__Document text__
----------------------------------------

From a practical, legislative standpoint, the critics are right. After the usual commentary period is over and the news media and pundits have kicked it around, this budget will probably be filed away, of interest only to the dust bunnies.
Given the fractious Congress, which knows a thing or two about dysfunction, the president has decided to ignore the financial and economic implications of the budget and treat it as a kind of mission statement for his administration.
Under the circumstances it's hard to fault the president for that. It is possible that a more realistic and thoughtful budget, combined with a heroic level of leadership, tact, and persuasion could have produced a more effective yet realistic federal budget, but it would have been a long-shot. They always have been.
The key to the budget as a statement of policy is in the president's own words. When he introduced the budget at a rally held at the Northern Virginia Community College campus in Annandale, Virginia, he said that we "can't cut our way to growth."
There is much truth in that, and it is something that businesses and individuals often forget when they are dealing with a financial crunch. However, it is equally true that we can't spend our way to growth, either, especially with money we don't have.
There's an old saying among economists that, "the reason socialist governments fail is that eventually they run out of other people's money."

----------------------------------------

__Given records__
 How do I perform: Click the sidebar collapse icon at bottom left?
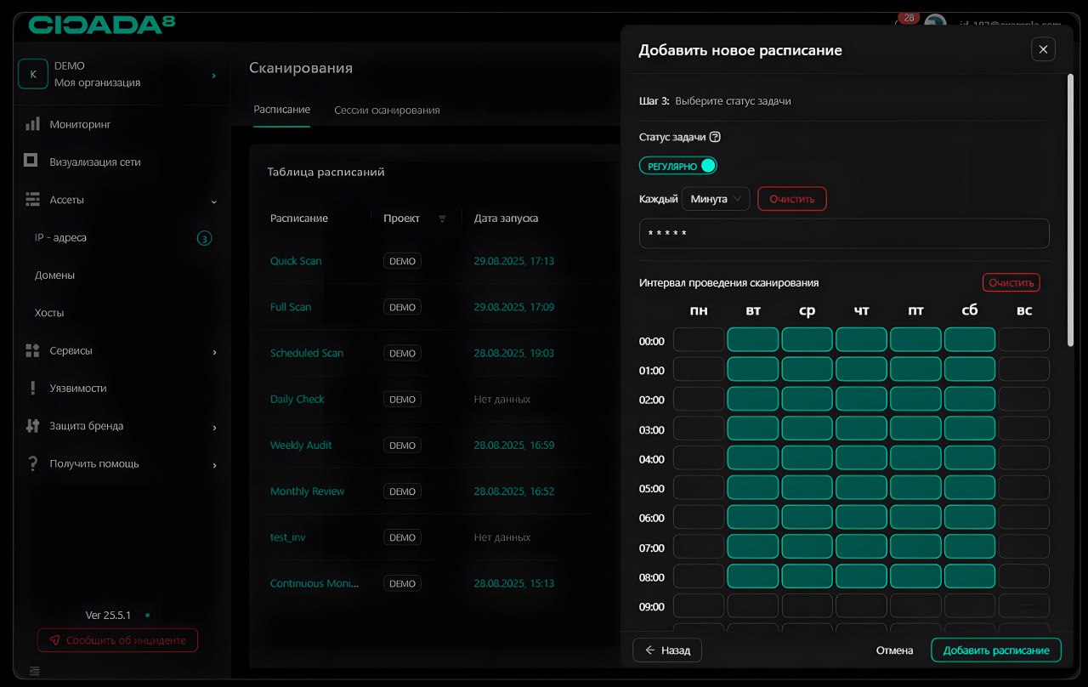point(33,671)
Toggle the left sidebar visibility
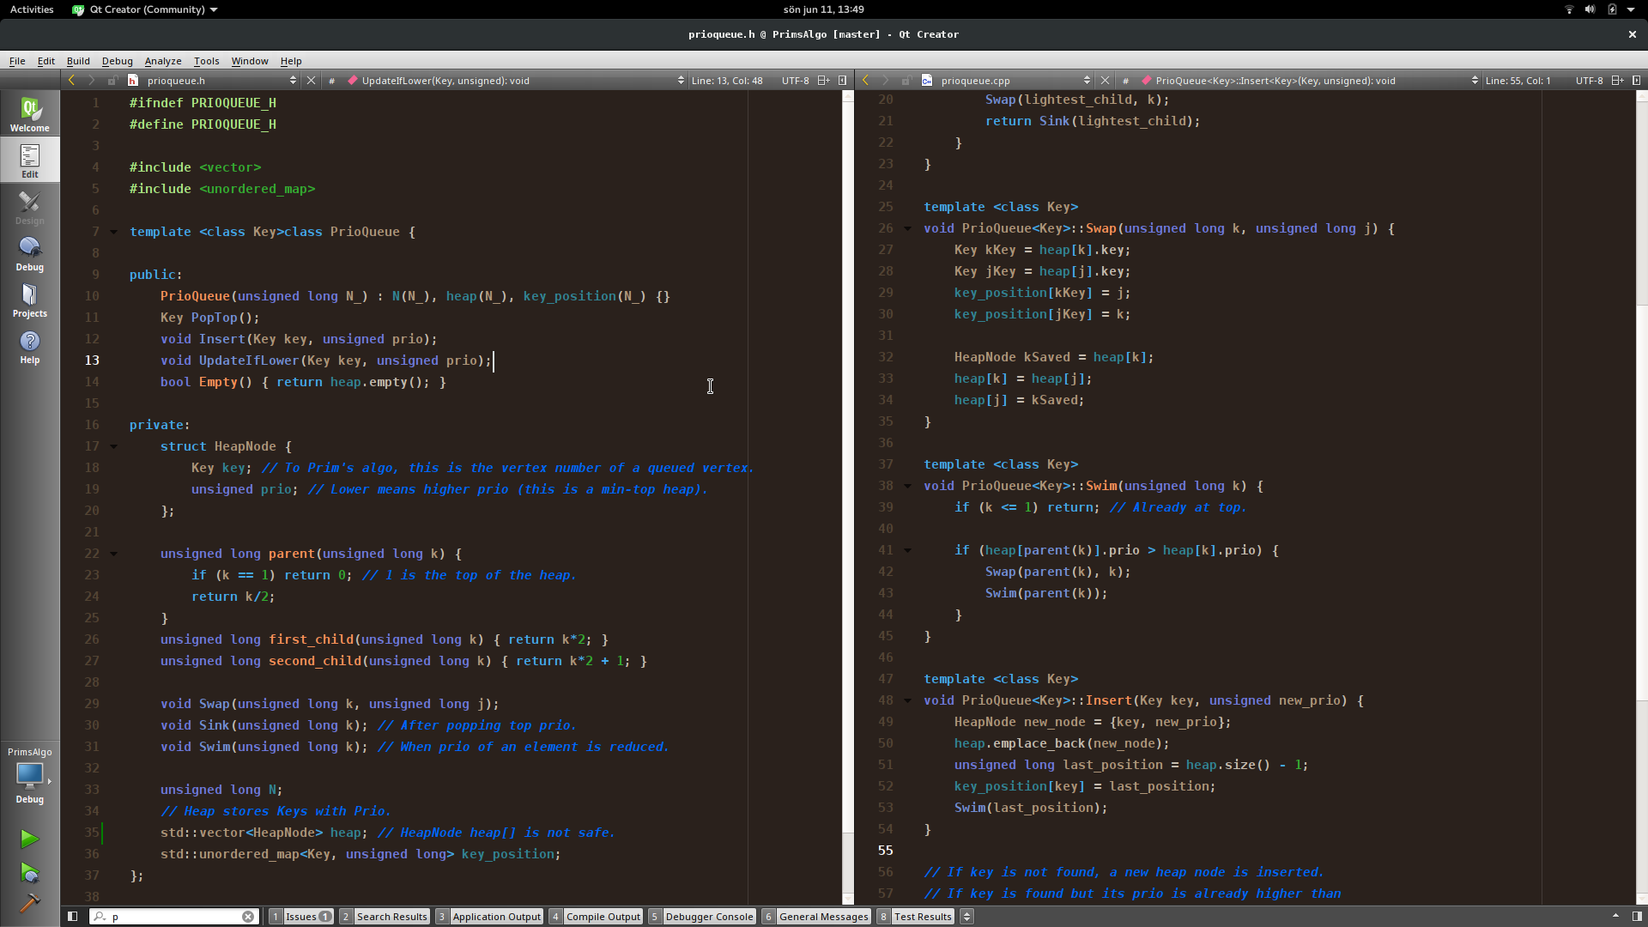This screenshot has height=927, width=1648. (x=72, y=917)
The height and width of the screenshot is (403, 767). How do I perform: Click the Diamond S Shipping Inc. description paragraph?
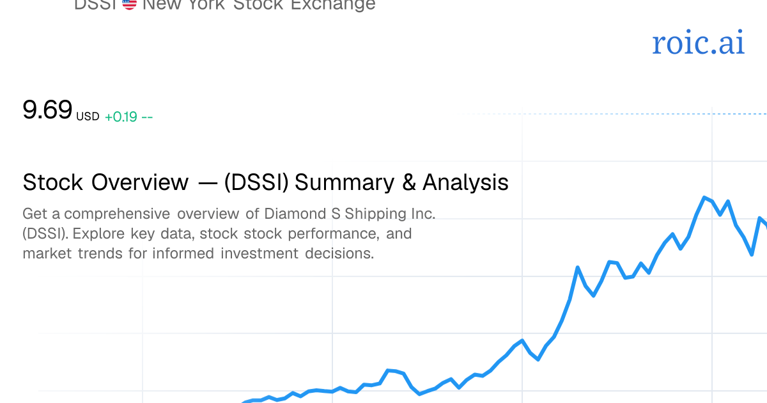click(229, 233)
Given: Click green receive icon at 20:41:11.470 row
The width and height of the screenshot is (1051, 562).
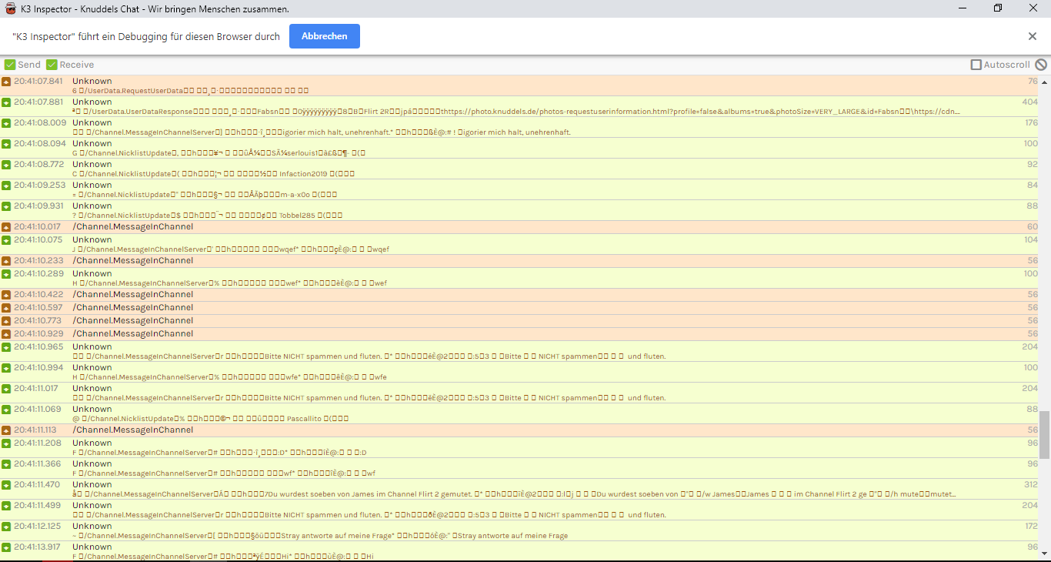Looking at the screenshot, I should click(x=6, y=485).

----------------------------------------

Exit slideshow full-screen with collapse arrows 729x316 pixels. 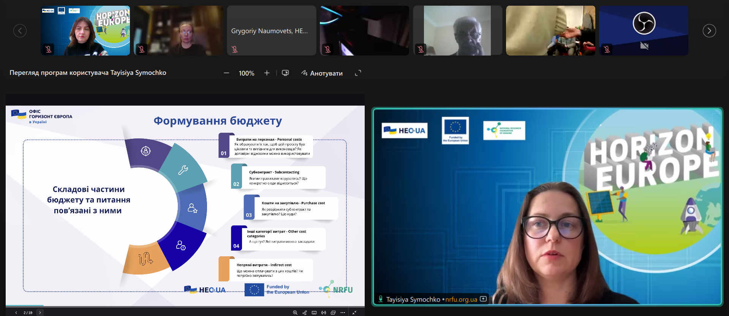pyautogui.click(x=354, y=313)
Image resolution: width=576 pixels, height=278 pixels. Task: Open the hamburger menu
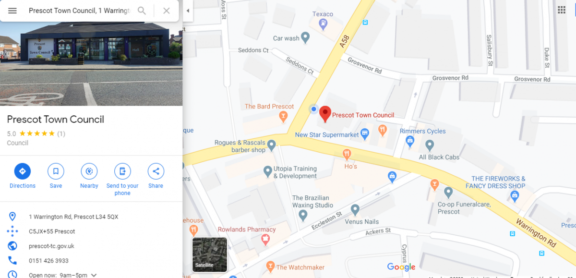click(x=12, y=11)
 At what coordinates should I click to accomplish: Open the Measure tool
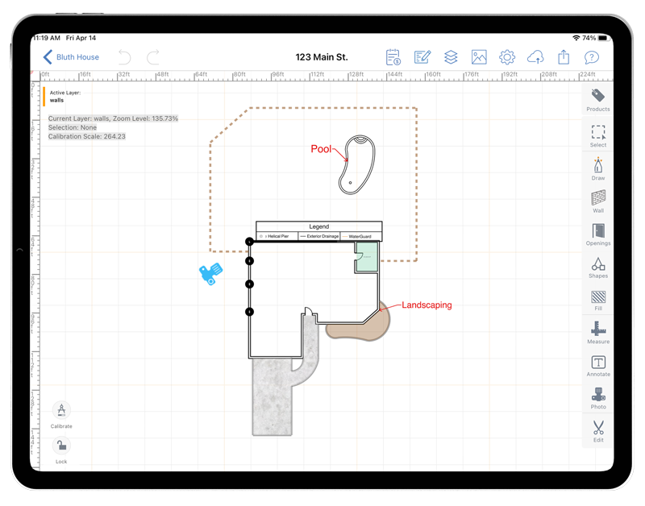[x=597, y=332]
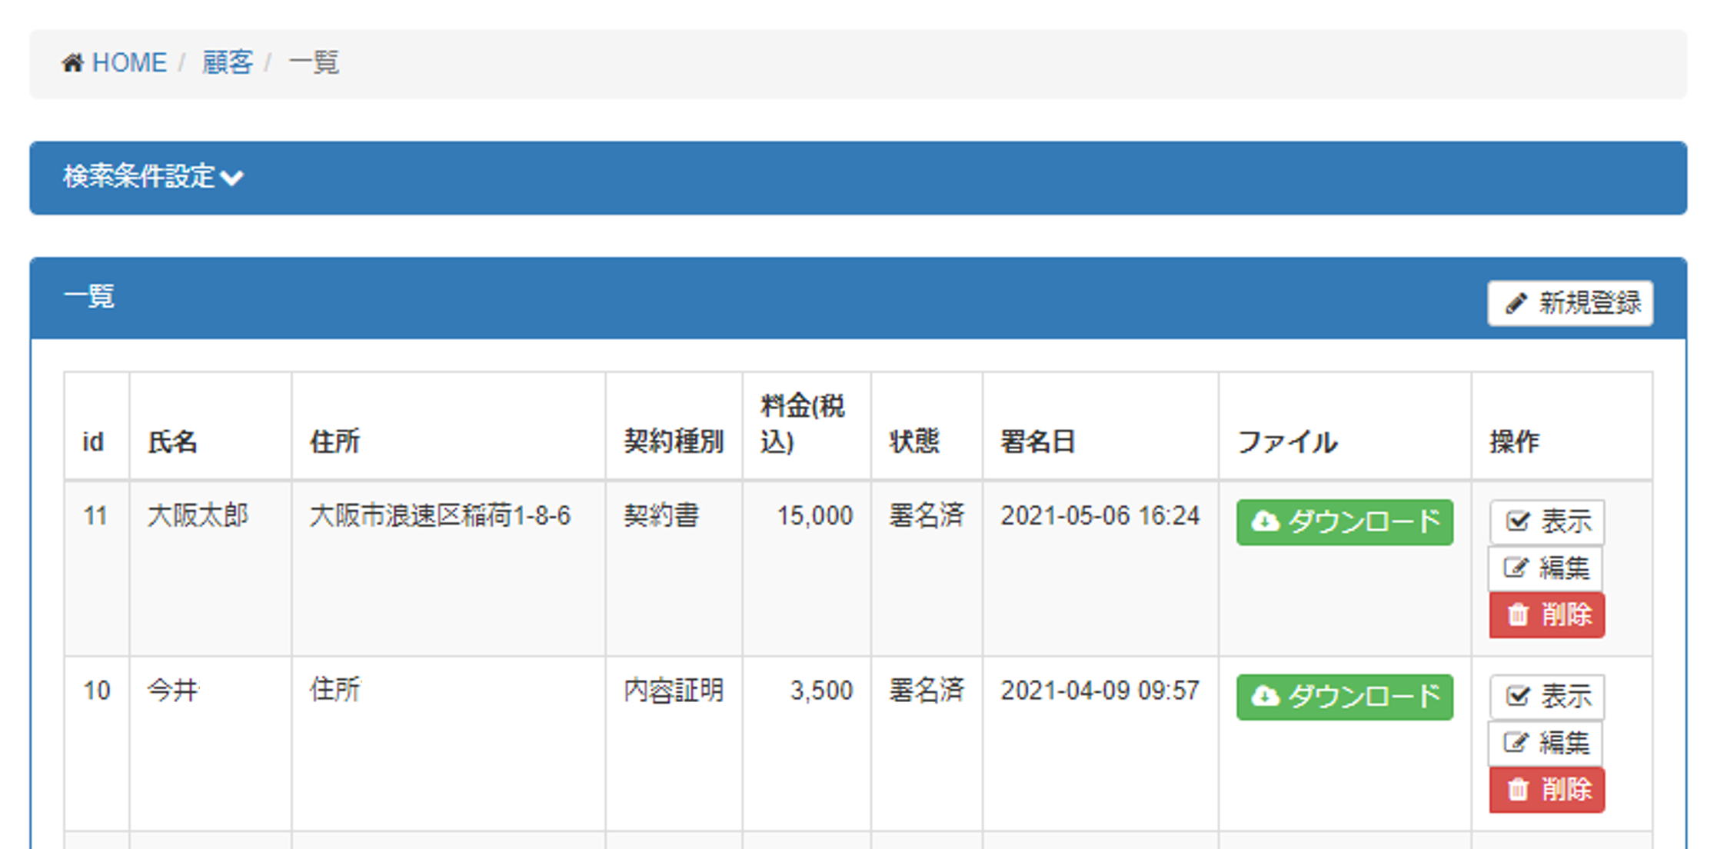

----------------------------------------

__What is asked__
1. Reproduce the part of the budget commentary starting at "From a practical, legislative" and ending at "always have been.".
2. According to the budget commentary, where was the rally held at which the president introduced the budget?
3. List the qualities that the budget commentary names after the words "a heroic level of".

__Task-by-task answers__
1.
From a practical, legislative standpoint, the critics are right. After the usual commentary period is over and the news media and pundits have kicked it around, this budget will probably be filed away, of interest only to the dust bunnies.
Given the fractious Congress, which knows a thing or two about dysfunction, the president has decided to ignore the financial and economic implications of the budget and treat it as a kind of mission statement for his administration.
Under the circumstances it's hard to fault the president for that. It is possible that a more realistic and thoughtful budget, combined with a heroic level of leadership, tact, and persuasion could have produced a more effective yet realistic federal budget, but it would have been a long-shot. They always have been.

2. At the Northern Virginia Community College campus in Annandale, Virginia.

3. Leadership, tact, persuasion